Beyond the Breakthrough: Scaling Enterprise AI and Driving ROI at The AI Rabbit Hole 2026
- Jenny Kay Pollock
- 13 hours ago
- 7 min read
Written by Jenny Kay Pollock, Co-Founder and Co-CEO of WOMEN x AI (WxAI) and Founder of Luminizing Growth. Through her work with executives, founders, and AI practitioners, she helps organizations navigate AI-driven transformation and adoption.

For the past few years, much of the AI conversation has centered on new models, benchmark results, and breakthrough capabilities. But as I listened to the panelists and spoke with attendees throughout the day, it became clear that many leaders have moved on to a different set of questions:
How do I get the most out of AI?
How do I help my team adopt AI?
Am I falling behind?
How can AI improve my business?
How can AI help me do more?
They are no longer asking what AI can do. They are asking how to deploy it, govern it, scale it, and generate meaningful business value from it.
That shift became the foundation of our Women in AI breakfast session at The AI Rabbit Hole: AI Bubble Tea Party, the premier invite-only conference hosted by MadHats AI.
The panel, titled "Beyond the Breakthrough: Determining What AI Becomes," brought together leaders across venture capital, developer tooling, cloud infrastructure, and consumer applications to discuss the next phase of AI adoption.

As moderator of the session, I had the unique opportunity to hear how leaders across these different domains are thinking about the future. While their perspectives differed significantly, an interesting pattern emerged: almost nobody was talking about model capabilities alone. Instead, the conversation repeatedly returned to implementation, operational readiness, governance, trust, and business outcomes.
How the Conversation Has Changed
One thing that stood out to me as a moderator was how much the conversation has evolved over the past two years.
In 2024 and early 2025, many audiences were still asking a fundamental question:"Do I need to learn about AI?" Today, the question is very different.
"Two years ago, people were asking whether they needed to learn AI. Today, they're asking how to help their teams learn AI." — Jenny Kay Pollock, Co-Founder and Co-CEO, WOMEN x AI
Leaders are trying to help their teams learn. Organizations are trying to operationalize AI. Executives are looking for ways to drive measurable ROI. The conversation has shifted from awareness to adoption.
That shift was reflected throughout the panel. While the speakers represented venture capital, developer tooling, cloud infrastructure, and consumer applications, they repeatedly returned to the same challenge: how do organizations successfully implement AI in the real world?
The answer, unsurprisingly, extends far beyond the technology itself.
The Realities of Scaling Enterprise AI and Driving ROI
The room at the MadHats AI breakfast was filled with builders, founders, investors, operators, and practitioners grappling with similar questions:
How do we get the most out of AI?
How do we help our teams adopt AI?
How do we know if we're falling behind?
How do we turn experimentation into measurable business value?
Despite coming from different industries and levels of technical expertise, attendees were wrestling with many of the same challenges. The consensus was organizations need better systems, stronger implementation strategies, and greater organizational readiness.

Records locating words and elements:
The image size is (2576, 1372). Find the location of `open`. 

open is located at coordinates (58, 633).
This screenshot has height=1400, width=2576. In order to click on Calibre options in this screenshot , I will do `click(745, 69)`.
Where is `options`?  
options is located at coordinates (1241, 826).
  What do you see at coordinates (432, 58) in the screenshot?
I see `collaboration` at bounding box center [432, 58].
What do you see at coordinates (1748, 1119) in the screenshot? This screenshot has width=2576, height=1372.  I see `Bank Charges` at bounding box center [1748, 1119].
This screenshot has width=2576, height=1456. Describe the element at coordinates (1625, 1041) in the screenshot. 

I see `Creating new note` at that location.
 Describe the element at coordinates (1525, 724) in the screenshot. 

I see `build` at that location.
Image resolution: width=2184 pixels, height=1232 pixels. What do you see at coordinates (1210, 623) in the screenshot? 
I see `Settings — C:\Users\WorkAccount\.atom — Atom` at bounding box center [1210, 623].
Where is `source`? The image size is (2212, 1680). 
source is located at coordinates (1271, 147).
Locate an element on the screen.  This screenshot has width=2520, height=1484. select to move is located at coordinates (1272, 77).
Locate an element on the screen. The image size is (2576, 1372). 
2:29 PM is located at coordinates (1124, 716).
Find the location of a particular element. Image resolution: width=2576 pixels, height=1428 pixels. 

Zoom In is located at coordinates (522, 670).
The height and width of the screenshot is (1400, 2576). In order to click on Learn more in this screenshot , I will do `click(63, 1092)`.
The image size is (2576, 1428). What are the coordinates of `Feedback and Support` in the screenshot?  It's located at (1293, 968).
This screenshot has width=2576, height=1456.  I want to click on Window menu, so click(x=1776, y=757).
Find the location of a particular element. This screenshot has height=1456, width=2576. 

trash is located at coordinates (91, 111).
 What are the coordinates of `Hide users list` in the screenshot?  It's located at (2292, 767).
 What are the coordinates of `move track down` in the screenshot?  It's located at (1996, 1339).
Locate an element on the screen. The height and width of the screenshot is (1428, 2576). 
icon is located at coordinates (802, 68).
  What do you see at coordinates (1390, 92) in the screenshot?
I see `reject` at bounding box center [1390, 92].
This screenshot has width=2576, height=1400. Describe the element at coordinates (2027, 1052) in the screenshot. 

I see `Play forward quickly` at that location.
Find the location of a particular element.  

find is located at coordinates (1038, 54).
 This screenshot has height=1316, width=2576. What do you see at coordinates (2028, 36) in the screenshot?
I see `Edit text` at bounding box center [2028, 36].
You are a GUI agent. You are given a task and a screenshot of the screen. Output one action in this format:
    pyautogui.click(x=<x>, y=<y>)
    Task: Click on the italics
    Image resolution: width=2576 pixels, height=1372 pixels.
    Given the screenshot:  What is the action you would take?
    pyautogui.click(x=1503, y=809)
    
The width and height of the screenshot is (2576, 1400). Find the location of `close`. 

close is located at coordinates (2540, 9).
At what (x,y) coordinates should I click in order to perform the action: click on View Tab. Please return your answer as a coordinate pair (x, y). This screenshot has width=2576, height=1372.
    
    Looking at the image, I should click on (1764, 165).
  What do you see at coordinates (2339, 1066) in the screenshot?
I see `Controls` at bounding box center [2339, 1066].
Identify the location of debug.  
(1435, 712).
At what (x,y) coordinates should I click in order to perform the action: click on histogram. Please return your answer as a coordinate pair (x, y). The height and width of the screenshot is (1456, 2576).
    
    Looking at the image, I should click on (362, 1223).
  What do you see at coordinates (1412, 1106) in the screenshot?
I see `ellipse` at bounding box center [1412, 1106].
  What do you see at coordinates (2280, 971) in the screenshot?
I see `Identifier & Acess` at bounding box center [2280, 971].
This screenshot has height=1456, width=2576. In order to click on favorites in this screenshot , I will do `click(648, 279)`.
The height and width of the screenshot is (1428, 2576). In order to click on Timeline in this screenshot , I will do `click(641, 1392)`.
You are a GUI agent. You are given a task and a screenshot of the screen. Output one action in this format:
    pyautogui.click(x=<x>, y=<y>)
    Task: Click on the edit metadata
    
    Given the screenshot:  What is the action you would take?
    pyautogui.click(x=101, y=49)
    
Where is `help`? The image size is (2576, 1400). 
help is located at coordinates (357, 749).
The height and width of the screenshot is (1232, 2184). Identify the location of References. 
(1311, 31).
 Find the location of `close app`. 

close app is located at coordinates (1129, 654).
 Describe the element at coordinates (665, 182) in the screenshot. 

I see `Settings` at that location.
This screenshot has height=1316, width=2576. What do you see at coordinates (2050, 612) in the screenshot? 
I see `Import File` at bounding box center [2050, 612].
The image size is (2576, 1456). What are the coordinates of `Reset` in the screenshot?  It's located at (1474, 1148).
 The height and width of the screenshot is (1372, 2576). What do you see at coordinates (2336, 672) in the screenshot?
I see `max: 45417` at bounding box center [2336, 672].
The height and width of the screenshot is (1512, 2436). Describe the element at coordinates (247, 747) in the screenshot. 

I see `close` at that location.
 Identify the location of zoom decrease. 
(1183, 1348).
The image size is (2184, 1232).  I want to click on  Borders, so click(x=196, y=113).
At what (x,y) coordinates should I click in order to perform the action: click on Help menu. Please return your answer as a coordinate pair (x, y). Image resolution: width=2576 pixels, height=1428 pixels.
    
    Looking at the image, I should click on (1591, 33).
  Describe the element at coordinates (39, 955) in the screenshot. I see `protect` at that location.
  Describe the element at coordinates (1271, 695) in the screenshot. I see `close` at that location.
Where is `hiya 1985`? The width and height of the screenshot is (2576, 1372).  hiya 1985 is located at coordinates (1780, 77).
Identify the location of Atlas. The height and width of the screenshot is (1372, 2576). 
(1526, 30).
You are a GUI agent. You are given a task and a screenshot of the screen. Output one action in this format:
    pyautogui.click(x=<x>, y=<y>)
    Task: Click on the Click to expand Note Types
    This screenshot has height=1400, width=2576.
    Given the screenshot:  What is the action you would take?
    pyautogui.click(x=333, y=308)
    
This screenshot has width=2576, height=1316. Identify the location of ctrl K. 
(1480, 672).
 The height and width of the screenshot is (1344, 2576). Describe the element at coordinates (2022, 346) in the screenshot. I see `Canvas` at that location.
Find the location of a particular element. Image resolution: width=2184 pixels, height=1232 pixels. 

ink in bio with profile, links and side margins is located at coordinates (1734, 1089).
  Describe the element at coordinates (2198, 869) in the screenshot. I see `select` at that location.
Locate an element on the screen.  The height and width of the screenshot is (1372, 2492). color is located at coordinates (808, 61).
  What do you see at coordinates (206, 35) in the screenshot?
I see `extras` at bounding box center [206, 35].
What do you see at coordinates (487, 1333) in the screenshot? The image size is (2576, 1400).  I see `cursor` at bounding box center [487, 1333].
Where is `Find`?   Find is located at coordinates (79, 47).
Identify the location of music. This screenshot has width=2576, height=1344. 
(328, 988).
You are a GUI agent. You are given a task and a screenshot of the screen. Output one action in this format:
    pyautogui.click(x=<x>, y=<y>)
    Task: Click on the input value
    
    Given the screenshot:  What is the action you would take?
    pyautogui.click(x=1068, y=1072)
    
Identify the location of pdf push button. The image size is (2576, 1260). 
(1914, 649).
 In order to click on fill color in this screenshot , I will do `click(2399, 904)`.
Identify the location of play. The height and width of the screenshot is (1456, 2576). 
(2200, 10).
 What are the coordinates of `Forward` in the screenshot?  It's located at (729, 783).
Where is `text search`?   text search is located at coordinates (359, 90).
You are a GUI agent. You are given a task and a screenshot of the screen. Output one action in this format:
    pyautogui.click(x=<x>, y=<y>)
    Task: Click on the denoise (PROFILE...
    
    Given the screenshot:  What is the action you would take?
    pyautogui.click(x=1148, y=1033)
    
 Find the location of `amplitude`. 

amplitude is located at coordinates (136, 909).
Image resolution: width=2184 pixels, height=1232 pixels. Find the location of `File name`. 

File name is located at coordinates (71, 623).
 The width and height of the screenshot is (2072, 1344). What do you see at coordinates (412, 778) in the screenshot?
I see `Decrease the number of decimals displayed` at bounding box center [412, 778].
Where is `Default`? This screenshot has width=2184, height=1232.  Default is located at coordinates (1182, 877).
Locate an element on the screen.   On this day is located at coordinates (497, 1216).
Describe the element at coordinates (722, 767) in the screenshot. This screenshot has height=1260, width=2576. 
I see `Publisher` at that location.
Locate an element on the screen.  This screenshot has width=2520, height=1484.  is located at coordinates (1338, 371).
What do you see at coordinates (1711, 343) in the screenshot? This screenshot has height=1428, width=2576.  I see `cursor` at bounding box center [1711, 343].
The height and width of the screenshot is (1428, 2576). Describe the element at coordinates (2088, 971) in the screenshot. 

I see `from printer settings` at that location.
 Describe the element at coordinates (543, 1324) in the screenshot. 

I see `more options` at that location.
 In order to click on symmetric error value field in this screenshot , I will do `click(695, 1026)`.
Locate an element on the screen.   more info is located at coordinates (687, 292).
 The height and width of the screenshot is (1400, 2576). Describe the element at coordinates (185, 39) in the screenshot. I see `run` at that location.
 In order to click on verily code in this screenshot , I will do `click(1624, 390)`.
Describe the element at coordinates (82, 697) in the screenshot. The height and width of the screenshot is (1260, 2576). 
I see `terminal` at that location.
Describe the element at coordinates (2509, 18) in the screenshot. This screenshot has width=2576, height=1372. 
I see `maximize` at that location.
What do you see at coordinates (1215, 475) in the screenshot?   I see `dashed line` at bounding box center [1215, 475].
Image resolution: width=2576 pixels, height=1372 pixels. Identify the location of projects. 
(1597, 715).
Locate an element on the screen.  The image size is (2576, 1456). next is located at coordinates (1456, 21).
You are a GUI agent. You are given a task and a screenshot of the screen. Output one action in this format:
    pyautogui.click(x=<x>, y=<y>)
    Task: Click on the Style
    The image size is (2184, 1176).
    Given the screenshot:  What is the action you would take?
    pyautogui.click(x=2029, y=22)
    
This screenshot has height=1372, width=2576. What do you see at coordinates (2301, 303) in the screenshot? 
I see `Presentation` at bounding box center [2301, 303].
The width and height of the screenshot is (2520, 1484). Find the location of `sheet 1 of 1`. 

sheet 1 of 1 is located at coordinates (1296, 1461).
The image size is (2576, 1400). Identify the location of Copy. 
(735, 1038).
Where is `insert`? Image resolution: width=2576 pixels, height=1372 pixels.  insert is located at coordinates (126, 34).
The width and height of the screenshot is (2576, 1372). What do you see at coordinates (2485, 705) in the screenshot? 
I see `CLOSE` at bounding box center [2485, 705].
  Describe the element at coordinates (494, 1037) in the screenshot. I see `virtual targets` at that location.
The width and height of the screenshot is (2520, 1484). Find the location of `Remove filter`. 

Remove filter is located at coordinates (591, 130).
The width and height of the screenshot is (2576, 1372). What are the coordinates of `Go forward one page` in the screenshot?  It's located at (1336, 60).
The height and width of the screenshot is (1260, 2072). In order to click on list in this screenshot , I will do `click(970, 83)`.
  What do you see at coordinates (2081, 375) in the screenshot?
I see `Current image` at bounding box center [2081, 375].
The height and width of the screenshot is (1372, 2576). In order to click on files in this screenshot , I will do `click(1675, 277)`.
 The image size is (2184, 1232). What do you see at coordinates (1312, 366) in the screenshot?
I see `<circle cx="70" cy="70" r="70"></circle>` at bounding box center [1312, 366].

__WORK TO COMPLETE__.
1) Answer these questions using the article on scaling enterprise AI:
(a) Which organization hosted The AI Rabbit Hole conference?
(b) What was the title of the panel?
(c) According to the article, what question were many audiences still asking in 2024 and early 2025?
2) Repeat the passage of the article on scaling enterprise AI between "Beyond the Breakthrough: Scaling" and "transformation and adoption.", inclusive.

__RESPONSES BY TASK__.
1)
(a) MadHats AI
(b) "Beyond the Breakthrough: Determining What AI Becomes"
(c) "Do I need to learn about AI?"

2)
Beyond the Breakthrough: Scaling Enterprise AI and Driving ROI at The AI Rabbit Hole 2026
- Jenny Kay Pollock
- 13 hours ago
- 7 min read
Written by Jenny Kay Pollock, Co-Founder and Co-CEO of WOMEN x AI (WxAI) and Founder of Luminizing Growth. Through her work with executives, founders, and AI practitioners, she helps organizations navigate AI-driven transformation and adoption.